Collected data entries
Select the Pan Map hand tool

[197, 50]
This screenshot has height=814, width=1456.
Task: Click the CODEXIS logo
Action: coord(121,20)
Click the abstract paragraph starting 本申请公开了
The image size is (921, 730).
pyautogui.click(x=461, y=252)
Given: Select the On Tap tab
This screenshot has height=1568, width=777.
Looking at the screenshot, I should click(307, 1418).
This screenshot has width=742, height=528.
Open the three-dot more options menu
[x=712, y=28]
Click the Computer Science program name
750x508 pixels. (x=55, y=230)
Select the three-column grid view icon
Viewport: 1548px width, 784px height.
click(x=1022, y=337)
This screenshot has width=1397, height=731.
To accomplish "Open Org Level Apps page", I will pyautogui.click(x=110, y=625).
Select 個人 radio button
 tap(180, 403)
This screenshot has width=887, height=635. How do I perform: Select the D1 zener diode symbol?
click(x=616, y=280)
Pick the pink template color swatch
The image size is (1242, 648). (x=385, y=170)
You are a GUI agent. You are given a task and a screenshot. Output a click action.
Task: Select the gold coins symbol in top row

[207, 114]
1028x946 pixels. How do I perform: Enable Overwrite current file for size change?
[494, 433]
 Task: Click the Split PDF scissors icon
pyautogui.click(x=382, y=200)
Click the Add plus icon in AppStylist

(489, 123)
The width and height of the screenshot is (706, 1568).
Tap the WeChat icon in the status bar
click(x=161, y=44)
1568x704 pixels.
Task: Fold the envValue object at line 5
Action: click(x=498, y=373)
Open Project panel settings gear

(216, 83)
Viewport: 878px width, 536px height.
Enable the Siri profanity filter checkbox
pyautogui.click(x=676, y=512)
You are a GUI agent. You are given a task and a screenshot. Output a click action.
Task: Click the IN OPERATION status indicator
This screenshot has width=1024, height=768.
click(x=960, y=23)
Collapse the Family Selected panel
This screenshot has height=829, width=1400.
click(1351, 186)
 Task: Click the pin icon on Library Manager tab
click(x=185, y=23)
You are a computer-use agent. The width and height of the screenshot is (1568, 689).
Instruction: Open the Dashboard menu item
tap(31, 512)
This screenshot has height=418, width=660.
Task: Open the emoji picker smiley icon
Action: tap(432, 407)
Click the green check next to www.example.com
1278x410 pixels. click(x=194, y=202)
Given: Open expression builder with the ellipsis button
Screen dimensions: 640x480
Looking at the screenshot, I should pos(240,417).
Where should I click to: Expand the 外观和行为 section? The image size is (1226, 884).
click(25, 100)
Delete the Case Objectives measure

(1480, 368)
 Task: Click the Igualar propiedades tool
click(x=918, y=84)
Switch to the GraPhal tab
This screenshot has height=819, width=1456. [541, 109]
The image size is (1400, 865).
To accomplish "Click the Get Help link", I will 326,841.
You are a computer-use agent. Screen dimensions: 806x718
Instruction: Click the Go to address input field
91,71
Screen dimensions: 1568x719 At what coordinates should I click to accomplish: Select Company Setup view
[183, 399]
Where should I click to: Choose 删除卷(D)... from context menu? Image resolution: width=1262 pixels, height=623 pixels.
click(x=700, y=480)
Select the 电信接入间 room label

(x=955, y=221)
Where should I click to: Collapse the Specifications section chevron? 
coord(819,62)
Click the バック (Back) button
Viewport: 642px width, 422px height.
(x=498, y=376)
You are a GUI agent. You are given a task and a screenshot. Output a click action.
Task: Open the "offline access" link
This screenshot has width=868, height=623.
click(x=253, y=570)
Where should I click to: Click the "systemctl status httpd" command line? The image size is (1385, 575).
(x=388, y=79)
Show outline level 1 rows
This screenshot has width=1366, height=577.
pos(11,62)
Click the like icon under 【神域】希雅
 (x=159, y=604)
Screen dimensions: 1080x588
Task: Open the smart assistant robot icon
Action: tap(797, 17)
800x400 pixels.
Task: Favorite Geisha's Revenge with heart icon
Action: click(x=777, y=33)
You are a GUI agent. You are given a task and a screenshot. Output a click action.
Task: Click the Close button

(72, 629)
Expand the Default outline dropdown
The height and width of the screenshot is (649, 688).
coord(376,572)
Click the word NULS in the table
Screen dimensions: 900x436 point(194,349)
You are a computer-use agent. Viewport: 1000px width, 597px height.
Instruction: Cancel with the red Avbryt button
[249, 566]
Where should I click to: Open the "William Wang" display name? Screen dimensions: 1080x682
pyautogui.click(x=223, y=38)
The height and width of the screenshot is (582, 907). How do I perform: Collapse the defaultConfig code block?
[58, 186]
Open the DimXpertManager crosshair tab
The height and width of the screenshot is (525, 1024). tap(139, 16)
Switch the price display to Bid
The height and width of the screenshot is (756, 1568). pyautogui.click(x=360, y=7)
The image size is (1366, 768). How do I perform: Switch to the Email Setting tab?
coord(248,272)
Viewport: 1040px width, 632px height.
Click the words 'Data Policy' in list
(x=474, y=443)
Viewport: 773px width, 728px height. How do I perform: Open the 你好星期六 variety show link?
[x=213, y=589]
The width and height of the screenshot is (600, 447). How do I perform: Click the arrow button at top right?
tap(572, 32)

* Your objective:
The answer must be the complete set of entries, retyped exactly.

* Task result:
Select the Pan Map hand tool

[197, 50]
This screenshot has height=814, width=1456.
Task: Click the CODEXIS logo
Action: coord(121,20)
Click the abstract paragraph starting 本申请公开了
The image size is (921, 730).
pyautogui.click(x=461, y=252)
Given: Select the On Tap tab
This screenshot has height=1568, width=777.
Looking at the screenshot, I should click(307, 1418).
This screenshot has width=742, height=528.
Open the three-dot more options menu
[x=712, y=28]
Click the Computer Science program name
750x508 pixels. (x=55, y=230)
Select the three-column grid view icon
Viewport: 1548px width, 784px height.
click(x=1022, y=337)
This screenshot has width=1397, height=731.
To accomplish "Open Org Level Apps page", I will pyautogui.click(x=110, y=625).
Select 個人 radio button
 tap(180, 403)
This screenshot has width=887, height=635. How do I perform: Select the D1 zener diode symbol?
click(x=616, y=280)
Pick the pink template color swatch
The image size is (1242, 648). (x=385, y=170)
You are a GUI agent. You are given a task and a screenshot. Output a click action.
Task: Select the gold coins symbol in top row

[207, 114]
1028x946 pixels. How do I perform: Enable Overwrite current file for size change?
[494, 433]
 Task: Click the Split PDF scissors icon
pyautogui.click(x=382, y=200)
Click the Add plus icon in AppStylist

(489, 123)
The width and height of the screenshot is (706, 1568).
Tap the WeChat icon in the status bar
click(x=161, y=44)
1568x704 pixels.
Task: Fold the envValue object at line 5
Action: click(x=498, y=373)
Open Project panel settings gear

(216, 83)
Viewport: 878px width, 536px height.
Enable the Siri profanity filter checkbox
pyautogui.click(x=676, y=512)
You are a GUI agent. You are given a task and a screenshot. Output a click action.
Task: Click the IN OPERATION status indicator
This screenshot has width=1024, height=768.
click(x=960, y=23)
Collapse the Family Selected panel
This screenshot has height=829, width=1400.
click(1351, 186)
 Task: Click the pin icon on Library Manager tab
click(x=185, y=23)
You are a computer-use agent. The width and height of the screenshot is (1568, 689).
Instruction: Open the Dashboard menu item
tap(31, 512)
This screenshot has height=418, width=660.
Task: Open the emoji picker smiley icon
Action: tap(432, 407)
Click the green check next to www.example.com
1278x410 pixels. click(x=194, y=202)
Given: Open expression builder with the ellipsis button
Screen dimensions: 640x480
Looking at the screenshot, I should pos(240,417).
Where should I click to: Expand the 外观和行为 section? The image size is (1226, 884).
click(25, 100)
Delete the Case Objectives measure

(1480, 368)
 Task: Click the Igualar propiedades tool
click(x=918, y=84)
Switch to the GraPhal tab
This screenshot has height=819, width=1456. [541, 109]
The image size is (1400, 865).
To accomplish "Click the Get Help link", I will 326,841.
You are a computer-use agent. Screen dimensions: 806x718
Instruction: Click the Go to address input field
91,71
Screen dimensions: 1568x719 At what coordinates should I click to accomplish: Select Company Setup view
[183, 399]
Where should I click to: Choose 删除卷(D)... from context menu? Image resolution: width=1262 pixels, height=623 pixels.
click(x=700, y=480)
Select the 电信接入间 room label

(x=955, y=221)
Where should I click to: Collapse the Specifications section chevron? 
coord(819,62)
Click the バック (Back) button
Viewport: 642px width, 422px height.
(x=498, y=376)
You are a GUI agent. You are given a task and a screenshot. Output a click action.
Task: Open the "offline access" link
This screenshot has width=868, height=623.
click(x=253, y=570)
Where should I click to: Click the "systemctl status httpd" command line? The image size is (1385, 575).
(x=388, y=79)
Show outline level 1 rows
This screenshot has width=1366, height=577.
pos(11,62)
Click the like icon under 【神域】希雅
 (x=159, y=604)
Screen dimensions: 1080x588
Task: Open the smart assistant robot icon
Action: tap(797, 17)
800x400 pixels.
Task: Favorite Geisha's Revenge with heart icon
Action: click(x=777, y=33)
You are a GUI agent. You are given a task and a screenshot. Output a click action.
Task: Click the Close button

(72, 629)
Expand the Default outline dropdown
The height and width of the screenshot is (649, 688).
coord(376,572)
Click the word NULS in the table
Screen dimensions: 900x436 point(194,349)
You are a computer-use agent. Viewport: 1000px width, 597px height.
Instruction: Cancel with the red Avbryt button
[249, 566]
Where should I click to: Open the "William Wang" display name? Screen dimensions: 1080x682
pyautogui.click(x=223, y=38)
The height and width of the screenshot is (582, 907). How do I perform: Collapse the defaultConfig code block?
[58, 186]
Open the DimXpertManager crosshair tab
The height and width of the screenshot is (525, 1024). tap(139, 16)
Switch the price display to Bid
The height and width of the screenshot is (756, 1568). pyautogui.click(x=360, y=7)
The image size is (1366, 768). How do I perform: Switch to the Email Setting tab?
coord(248,272)
Viewport: 1040px width, 632px height.
Click the words 'Data Policy' in list
(x=474, y=443)
Viewport: 773px width, 728px height. How do I perform: Open the 你好星期六 variety show link?
[x=213, y=589]
The width and height of the screenshot is (600, 447). How do I perform: Click the arrow button at top right?
tap(572, 32)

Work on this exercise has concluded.